Lists the specific functionalities the product will have and the technical requirements needed to deliver them. It has 2 types P1 and P2.

  • P1 - Functionalities under this, are the one which are must and should be included in the product.

  • P2 - Under this the functionalities are good to have not mandatory.

P1: (Must have features)

  • Task creation, deletion, edit, update.

  • Visual indicators of each tasks (Pending, Completed, Progress).

  • Active remainders via email or SMS.

  • Sorting and prioritization of tasks.

P2: (Nice-to-Have Features)

  • AI-generated summaries of daily tasks.

  • Tagging tasks with user-defined categories for better organization.

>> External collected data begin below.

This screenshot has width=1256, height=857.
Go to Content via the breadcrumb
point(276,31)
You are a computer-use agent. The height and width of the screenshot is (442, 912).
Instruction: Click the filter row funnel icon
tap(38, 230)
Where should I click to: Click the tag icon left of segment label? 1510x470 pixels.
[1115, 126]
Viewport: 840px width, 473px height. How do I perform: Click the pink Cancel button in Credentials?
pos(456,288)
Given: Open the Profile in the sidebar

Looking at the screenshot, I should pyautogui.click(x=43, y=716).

  • Image upload functionality to attach relevant images to tasks.

User Stories or Use Cases

Use case or User stories are just like requirements from the user perspective side, its just like user narrating a problem statement, I have listed down below you will get to understand about this.

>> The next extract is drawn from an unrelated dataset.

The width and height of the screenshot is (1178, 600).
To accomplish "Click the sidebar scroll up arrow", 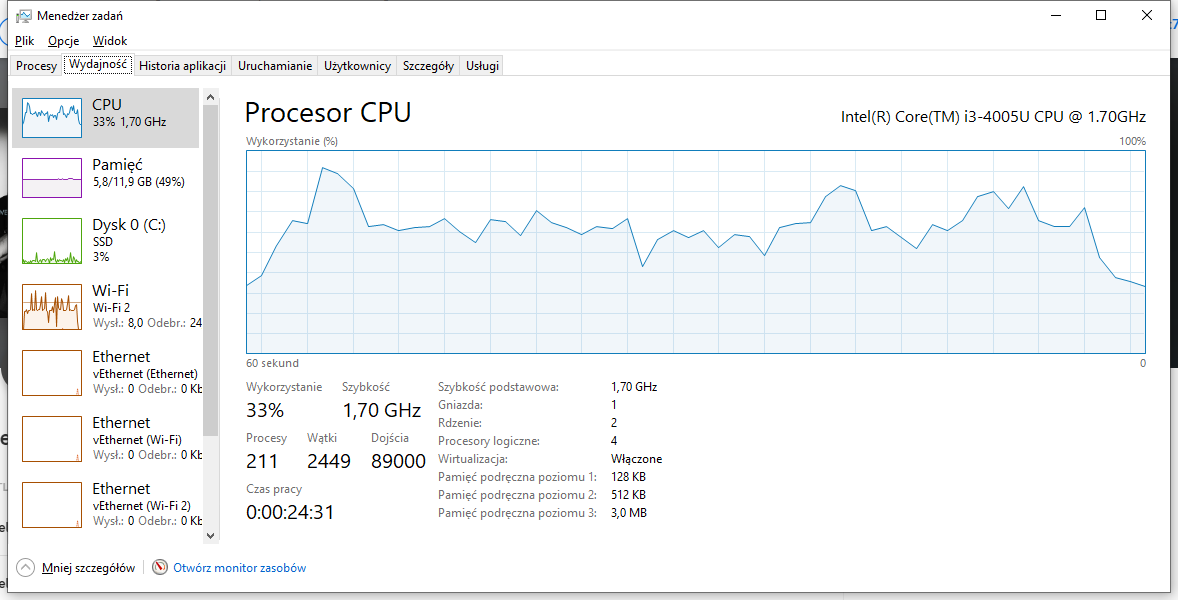I will pos(210,98).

  1. "As a user, I want to create, edit, and delete tasks so that I can manage my responsibilities efficiently."

  2. "As a user, I want to organize tasks by priority and due date so that I can focus on the most urgent ones."

  3. "As a user, I want to receive reminders for important tasks so that I don’t miss any deadlines."

  4. "As a user, I want to mark tasks as completed so that I can track my progress over time."

Technical Requirements

Well we have the requirements collected now its time to build the product, but how do we build the product therefore based on the requirement and analysis the tech stack is chosen.

  • Frontend: ReactJS (for building an intuitive and responsive user interface).

  • Backend: NodeJS and ExpressJS (to handle API requests and server logic).

  • Database: MongoDB (for storing user tasks and progress).

  • Job Queue: BullMQ and Redis (to handle reminders and background jobs).

  • Containerization: Docker (to ensure smooth deployment across environments).

  • Deployment: Vercel (for hosting the frontend) and AWS/Render (for backend deployment).

Design Metrics

In design metrics here its about UI/UX, color of logo well not just about UI/UX beyond UI/UX like branding, marketing, performance and more.

  • Theme: Blue and white color scheme for a clean and professional look.

  • Font: Roboto (modern and easy-to-read).

  • UI:

    • Intuitive navigation with a floating “Add Task” button.

    • Task cards displaying the title, status, due date, and reminder toggle.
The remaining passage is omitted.